Please repeat exactly the lines from the one containing "You are a computer-use" through the last line of the records, both included, and nothing else, leaving out any pictures.

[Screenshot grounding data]

▼▼▼

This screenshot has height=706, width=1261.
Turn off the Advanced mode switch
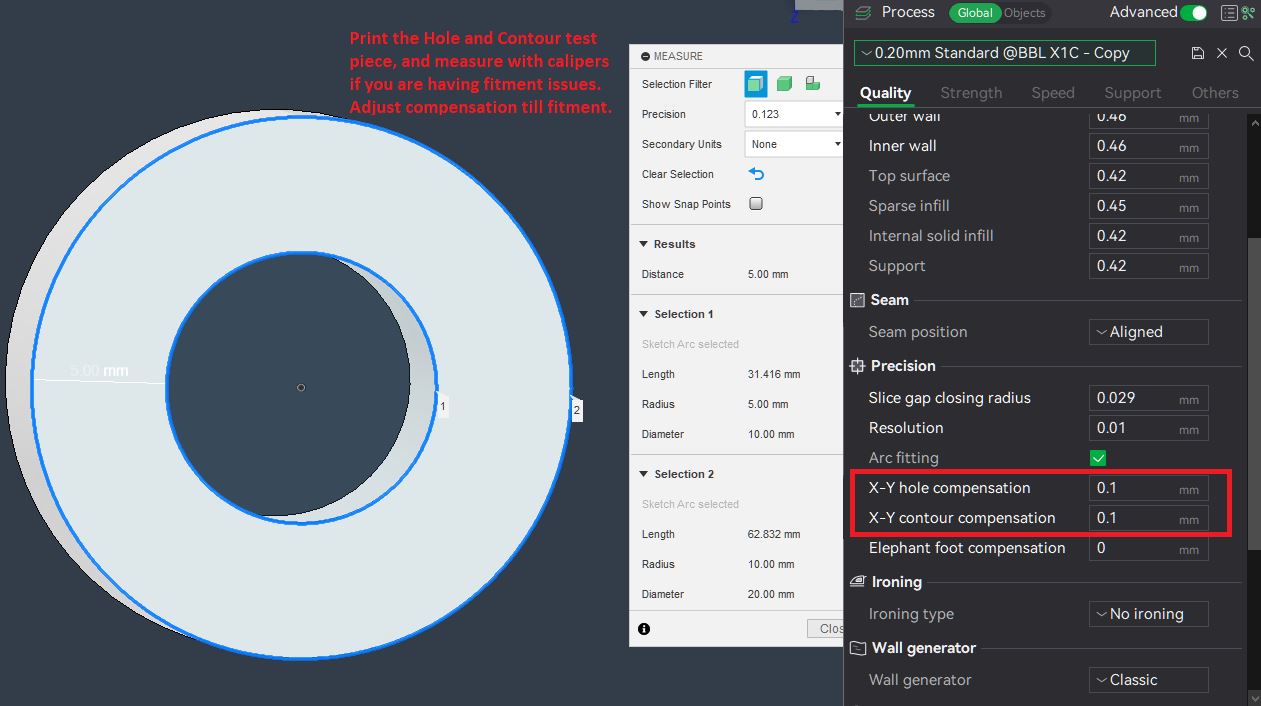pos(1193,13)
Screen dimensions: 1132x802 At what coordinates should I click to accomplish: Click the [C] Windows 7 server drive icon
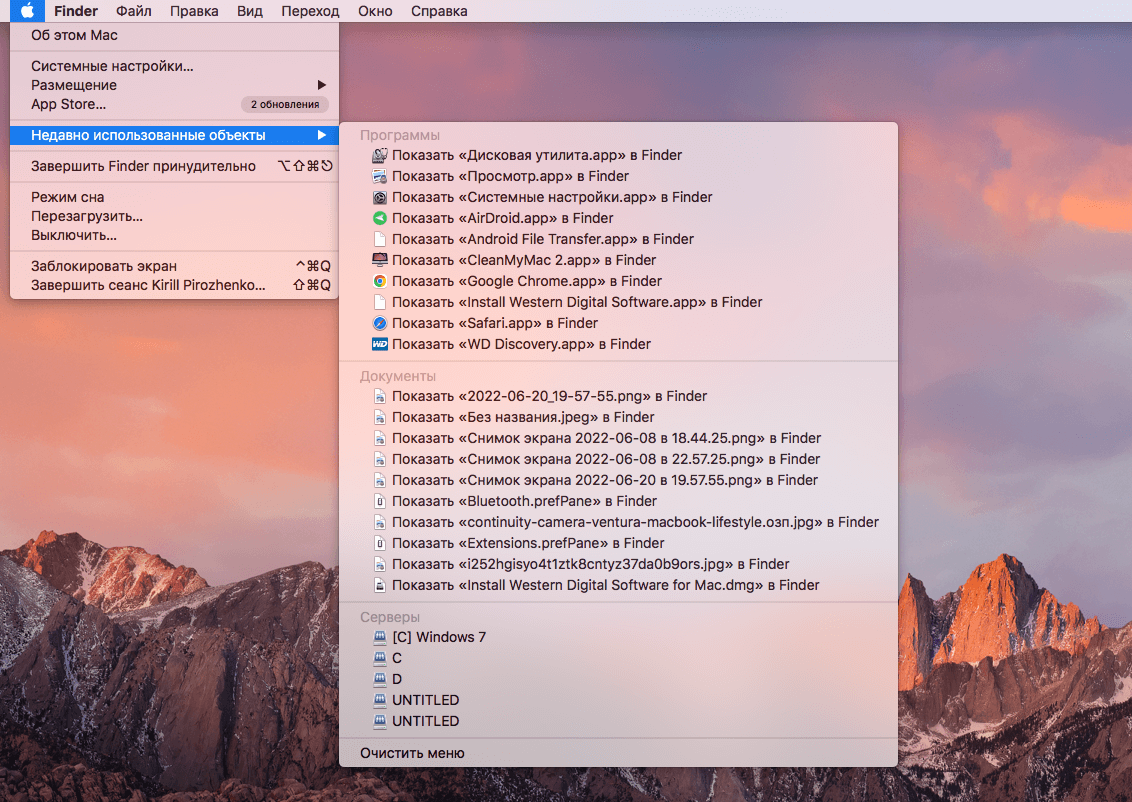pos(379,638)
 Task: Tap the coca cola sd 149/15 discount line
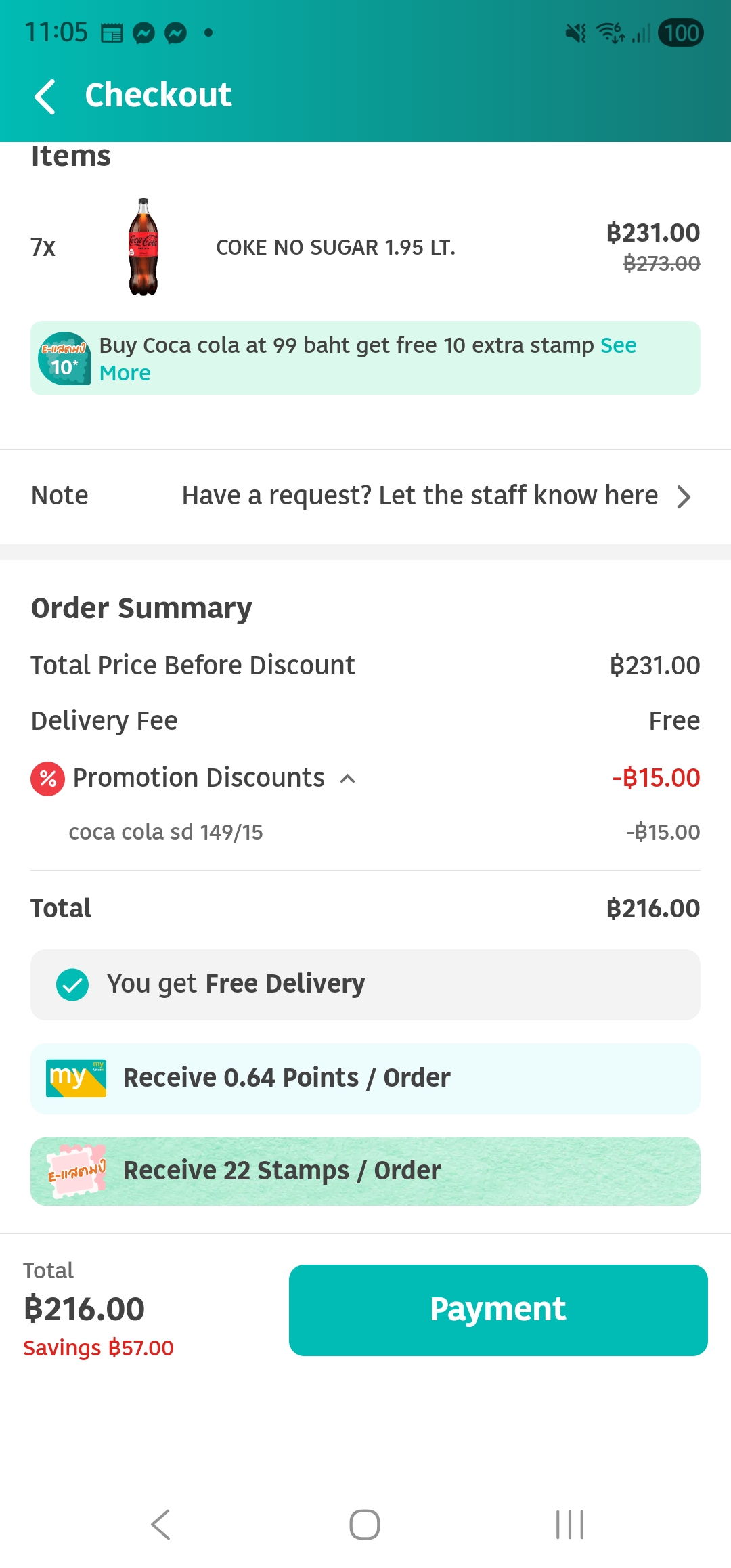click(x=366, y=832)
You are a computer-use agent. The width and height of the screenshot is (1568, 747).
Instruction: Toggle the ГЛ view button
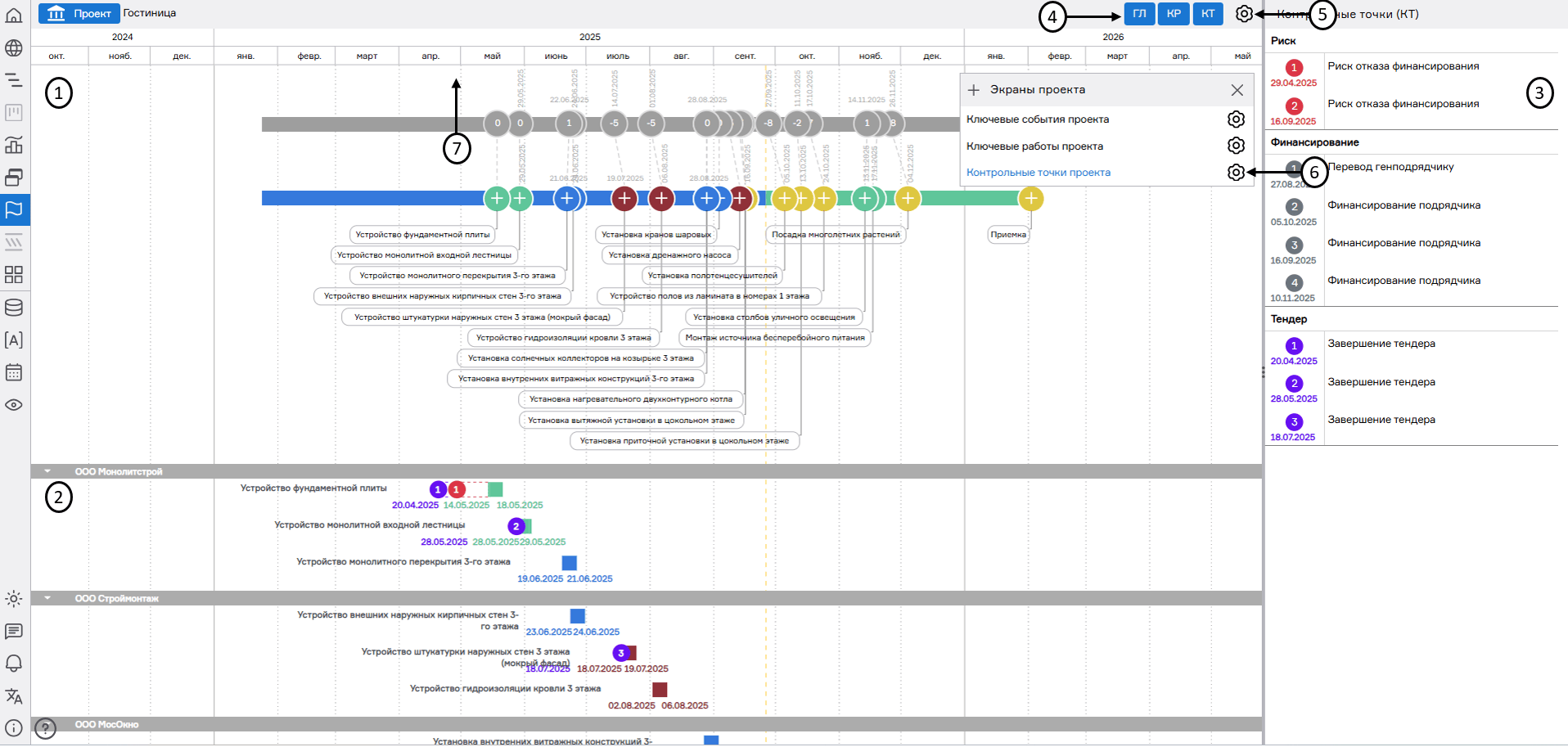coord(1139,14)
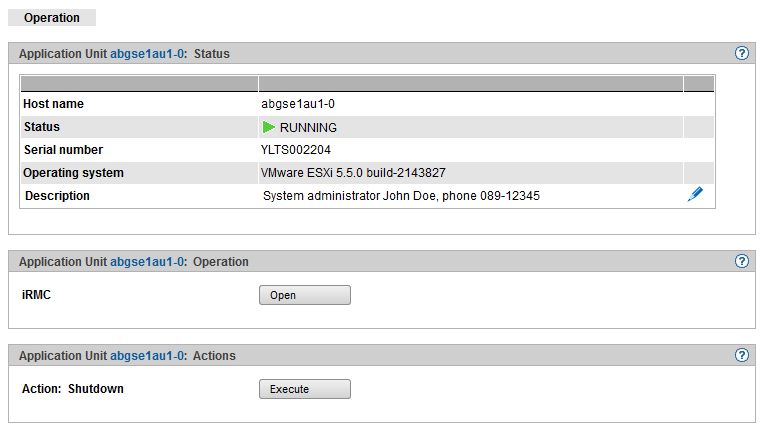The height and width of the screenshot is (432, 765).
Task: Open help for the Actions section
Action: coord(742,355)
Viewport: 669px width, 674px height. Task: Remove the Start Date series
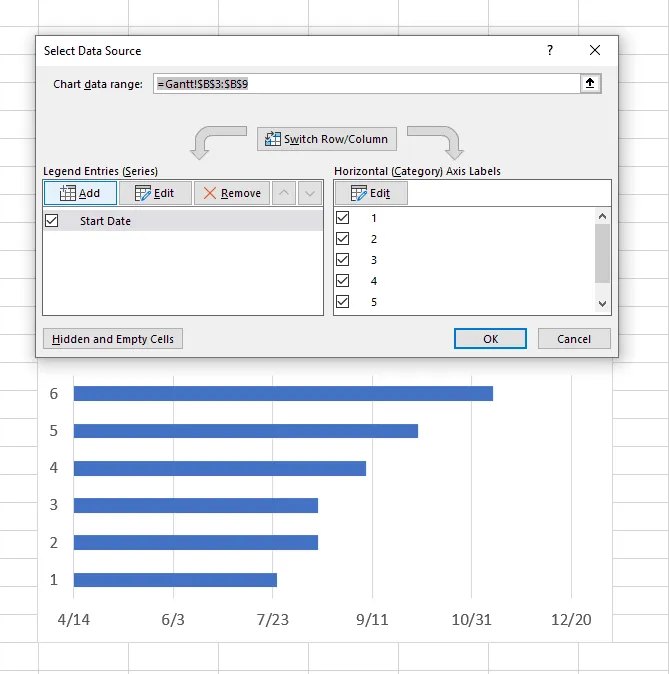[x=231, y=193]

▲▲▲

__EXERCISE SOLUTION__:
You are a computer-use agent. The width and height of the screenshot is (1568, 747).
Instruction: Toggle the ГЛ view button
coord(1139,14)
The height and width of the screenshot is (432, 765).
Task: Open help for the Actions section
Action: coord(742,355)
Viewport: 669px width, 674px height. Task: Remove the Start Date series
[x=231, y=193]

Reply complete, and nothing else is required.